#### WHAT IS BEING ASKED:
Rewrite the rows starting at the line that contains "The width and height of the screenshot is (879, 391)." and ending after the line that contains "pos(235,934)", with "checkbox" changed to "tick box" and nothing else altered.

------ SUPPLIED DATA ------

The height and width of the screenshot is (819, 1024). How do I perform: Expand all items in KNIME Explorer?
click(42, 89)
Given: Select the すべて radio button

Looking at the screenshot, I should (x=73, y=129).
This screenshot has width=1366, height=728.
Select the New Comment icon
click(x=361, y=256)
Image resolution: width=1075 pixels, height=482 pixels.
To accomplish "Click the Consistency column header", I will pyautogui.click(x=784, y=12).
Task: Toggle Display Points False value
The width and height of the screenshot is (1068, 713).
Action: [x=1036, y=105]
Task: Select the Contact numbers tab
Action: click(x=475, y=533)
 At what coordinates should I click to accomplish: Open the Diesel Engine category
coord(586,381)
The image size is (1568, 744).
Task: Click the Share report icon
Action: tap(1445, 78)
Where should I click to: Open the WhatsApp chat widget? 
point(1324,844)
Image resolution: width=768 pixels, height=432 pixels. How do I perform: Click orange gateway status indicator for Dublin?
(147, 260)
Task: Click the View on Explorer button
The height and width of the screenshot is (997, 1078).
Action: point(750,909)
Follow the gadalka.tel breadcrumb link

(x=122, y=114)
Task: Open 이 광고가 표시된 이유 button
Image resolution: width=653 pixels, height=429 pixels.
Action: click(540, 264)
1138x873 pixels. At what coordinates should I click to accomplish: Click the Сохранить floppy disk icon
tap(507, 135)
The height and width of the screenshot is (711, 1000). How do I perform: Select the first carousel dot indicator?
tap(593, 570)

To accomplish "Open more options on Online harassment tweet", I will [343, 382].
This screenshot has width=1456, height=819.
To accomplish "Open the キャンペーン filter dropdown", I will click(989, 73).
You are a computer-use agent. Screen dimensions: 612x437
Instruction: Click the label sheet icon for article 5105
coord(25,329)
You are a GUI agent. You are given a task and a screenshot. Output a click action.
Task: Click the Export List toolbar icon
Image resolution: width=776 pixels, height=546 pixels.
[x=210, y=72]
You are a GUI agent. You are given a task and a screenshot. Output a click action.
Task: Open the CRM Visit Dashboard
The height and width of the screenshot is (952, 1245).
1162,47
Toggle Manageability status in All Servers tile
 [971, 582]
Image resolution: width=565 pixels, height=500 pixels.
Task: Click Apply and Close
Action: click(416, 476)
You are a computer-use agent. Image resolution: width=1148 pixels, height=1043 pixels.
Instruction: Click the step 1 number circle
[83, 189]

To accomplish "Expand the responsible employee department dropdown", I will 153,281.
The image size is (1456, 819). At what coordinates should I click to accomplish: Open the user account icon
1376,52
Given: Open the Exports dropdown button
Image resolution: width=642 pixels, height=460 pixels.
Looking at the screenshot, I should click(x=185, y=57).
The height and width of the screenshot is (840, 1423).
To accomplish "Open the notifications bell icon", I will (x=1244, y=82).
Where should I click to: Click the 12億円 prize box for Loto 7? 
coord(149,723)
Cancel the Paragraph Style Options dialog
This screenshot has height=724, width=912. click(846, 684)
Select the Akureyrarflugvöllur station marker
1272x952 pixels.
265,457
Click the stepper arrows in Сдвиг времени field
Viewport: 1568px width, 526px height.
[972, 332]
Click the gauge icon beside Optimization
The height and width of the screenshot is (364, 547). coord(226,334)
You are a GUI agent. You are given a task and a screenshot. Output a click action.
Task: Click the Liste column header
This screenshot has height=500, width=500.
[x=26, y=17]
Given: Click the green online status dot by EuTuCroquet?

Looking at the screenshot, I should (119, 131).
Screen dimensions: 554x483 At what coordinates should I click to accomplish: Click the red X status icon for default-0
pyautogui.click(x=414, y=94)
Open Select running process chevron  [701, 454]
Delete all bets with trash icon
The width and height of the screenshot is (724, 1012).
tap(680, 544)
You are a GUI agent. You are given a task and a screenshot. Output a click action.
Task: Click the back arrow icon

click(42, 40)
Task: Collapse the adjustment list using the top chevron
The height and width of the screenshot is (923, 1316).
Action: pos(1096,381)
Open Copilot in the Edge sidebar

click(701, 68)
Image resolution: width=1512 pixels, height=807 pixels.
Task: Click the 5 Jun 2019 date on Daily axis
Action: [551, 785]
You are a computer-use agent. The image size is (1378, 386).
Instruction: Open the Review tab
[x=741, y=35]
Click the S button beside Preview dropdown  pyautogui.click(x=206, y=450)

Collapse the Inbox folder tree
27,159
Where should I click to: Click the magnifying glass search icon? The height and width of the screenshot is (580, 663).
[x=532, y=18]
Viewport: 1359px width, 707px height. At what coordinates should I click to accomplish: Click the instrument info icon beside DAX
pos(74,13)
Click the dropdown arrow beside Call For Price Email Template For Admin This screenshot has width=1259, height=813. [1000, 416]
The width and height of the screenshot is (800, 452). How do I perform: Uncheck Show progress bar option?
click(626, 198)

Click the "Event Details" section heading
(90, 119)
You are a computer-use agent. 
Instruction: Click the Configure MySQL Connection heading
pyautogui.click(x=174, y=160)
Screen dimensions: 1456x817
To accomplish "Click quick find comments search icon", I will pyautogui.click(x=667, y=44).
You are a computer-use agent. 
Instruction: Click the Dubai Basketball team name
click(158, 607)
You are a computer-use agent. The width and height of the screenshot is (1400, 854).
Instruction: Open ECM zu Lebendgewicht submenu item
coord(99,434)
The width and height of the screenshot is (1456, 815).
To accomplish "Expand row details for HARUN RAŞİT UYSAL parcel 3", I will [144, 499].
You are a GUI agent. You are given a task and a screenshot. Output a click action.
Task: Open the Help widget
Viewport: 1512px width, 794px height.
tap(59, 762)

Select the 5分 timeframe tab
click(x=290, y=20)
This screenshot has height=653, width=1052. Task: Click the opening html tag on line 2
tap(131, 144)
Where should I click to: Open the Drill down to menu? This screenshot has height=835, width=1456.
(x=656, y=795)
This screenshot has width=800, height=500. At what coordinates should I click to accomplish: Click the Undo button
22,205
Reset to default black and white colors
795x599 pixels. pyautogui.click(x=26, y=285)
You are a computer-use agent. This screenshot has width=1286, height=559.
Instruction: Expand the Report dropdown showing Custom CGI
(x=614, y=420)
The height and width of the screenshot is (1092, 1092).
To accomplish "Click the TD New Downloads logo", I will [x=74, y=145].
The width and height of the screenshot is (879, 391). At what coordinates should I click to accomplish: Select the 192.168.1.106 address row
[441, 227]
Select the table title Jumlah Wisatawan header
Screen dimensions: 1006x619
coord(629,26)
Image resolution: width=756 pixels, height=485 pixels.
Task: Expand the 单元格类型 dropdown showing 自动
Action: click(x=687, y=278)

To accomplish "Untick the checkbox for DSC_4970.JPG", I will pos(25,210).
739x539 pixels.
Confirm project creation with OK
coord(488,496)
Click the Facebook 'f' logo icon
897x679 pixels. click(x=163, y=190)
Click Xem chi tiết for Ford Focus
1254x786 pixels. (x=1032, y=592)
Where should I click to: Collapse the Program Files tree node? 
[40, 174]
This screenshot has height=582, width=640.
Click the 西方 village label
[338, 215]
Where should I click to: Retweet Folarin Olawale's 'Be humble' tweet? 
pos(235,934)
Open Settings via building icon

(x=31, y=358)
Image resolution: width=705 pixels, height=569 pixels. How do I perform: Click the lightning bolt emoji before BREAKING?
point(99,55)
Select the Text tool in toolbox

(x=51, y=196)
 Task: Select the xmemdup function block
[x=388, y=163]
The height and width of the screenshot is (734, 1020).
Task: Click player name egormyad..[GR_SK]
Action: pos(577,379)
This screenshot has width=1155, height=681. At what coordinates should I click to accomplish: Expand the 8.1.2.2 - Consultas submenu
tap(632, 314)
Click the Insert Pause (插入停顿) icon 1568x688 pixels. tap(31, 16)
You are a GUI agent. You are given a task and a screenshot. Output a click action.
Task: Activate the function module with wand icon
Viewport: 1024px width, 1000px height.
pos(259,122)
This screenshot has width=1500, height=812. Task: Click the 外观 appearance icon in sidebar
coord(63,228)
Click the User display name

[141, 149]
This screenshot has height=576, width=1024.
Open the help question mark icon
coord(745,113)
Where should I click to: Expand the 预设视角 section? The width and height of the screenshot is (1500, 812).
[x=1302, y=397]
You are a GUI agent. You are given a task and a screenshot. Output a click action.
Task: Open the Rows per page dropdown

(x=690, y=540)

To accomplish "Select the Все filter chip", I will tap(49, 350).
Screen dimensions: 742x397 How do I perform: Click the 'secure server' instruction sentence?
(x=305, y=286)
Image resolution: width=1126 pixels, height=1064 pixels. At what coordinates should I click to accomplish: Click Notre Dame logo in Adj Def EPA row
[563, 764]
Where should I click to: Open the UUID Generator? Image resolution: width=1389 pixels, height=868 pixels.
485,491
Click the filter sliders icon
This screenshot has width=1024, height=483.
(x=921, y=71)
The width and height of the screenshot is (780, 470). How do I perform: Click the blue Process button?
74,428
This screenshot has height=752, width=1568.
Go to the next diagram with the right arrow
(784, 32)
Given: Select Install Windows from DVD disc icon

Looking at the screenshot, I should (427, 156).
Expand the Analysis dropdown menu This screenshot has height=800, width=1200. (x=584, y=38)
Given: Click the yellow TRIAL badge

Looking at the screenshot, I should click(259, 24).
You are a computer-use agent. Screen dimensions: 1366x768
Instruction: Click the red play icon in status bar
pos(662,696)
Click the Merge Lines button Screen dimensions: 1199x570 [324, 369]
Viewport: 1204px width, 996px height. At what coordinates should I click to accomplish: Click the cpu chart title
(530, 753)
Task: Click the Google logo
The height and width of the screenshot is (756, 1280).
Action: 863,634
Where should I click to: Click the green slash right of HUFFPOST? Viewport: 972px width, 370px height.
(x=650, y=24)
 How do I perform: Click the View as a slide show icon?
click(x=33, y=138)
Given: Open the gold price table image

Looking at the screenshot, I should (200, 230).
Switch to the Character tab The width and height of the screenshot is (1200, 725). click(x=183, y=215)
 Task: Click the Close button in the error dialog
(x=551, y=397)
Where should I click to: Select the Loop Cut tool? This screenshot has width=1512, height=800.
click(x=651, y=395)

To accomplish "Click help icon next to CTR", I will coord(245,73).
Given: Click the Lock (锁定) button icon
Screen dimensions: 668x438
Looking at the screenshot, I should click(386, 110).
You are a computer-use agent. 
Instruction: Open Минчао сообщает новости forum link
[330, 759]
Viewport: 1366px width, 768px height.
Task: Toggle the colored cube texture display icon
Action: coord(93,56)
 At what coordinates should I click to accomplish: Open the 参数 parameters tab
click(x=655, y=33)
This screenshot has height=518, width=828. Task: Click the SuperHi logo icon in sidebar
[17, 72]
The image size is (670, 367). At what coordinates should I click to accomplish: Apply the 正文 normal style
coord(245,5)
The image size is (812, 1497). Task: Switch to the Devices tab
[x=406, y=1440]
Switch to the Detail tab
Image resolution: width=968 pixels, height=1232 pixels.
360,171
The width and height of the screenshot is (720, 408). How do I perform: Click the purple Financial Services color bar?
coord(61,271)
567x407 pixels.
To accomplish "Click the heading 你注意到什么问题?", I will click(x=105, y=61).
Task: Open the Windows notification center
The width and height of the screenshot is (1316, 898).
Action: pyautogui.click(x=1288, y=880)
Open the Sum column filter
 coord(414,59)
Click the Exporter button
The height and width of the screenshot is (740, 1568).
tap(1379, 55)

------

#### COMPLETE OUTPUT:
The width and height of the screenshot is (879, 391). At what coordinates should I click to accomplish: Select the 192.168.1.106 address row
[441, 227]
Select the table title Jumlah Wisatawan header
Screen dimensions: 1006x619
coord(629,26)
Image resolution: width=756 pixels, height=485 pixels.
Task: Expand the 单元格类型 dropdown showing 自动
Action: click(x=687, y=278)

To accomplish "Untick the tick box for DSC_4970.JPG", I will pos(25,210).
739x539 pixels.
Confirm project creation with OK
coord(488,496)
Click the Facebook 'f' logo icon
897x679 pixels. click(x=163, y=190)
Click Xem chi tiết for Ford Focus
1254x786 pixels. (x=1032, y=592)
Where should I click to: Collapse the Program Files tree node? 
[40, 174]
This screenshot has height=582, width=640.
Click the 西方 village label
[338, 215]
Where should I click to: Retweet Folarin Olawale's 'Be humble' tweet? 
pos(235,934)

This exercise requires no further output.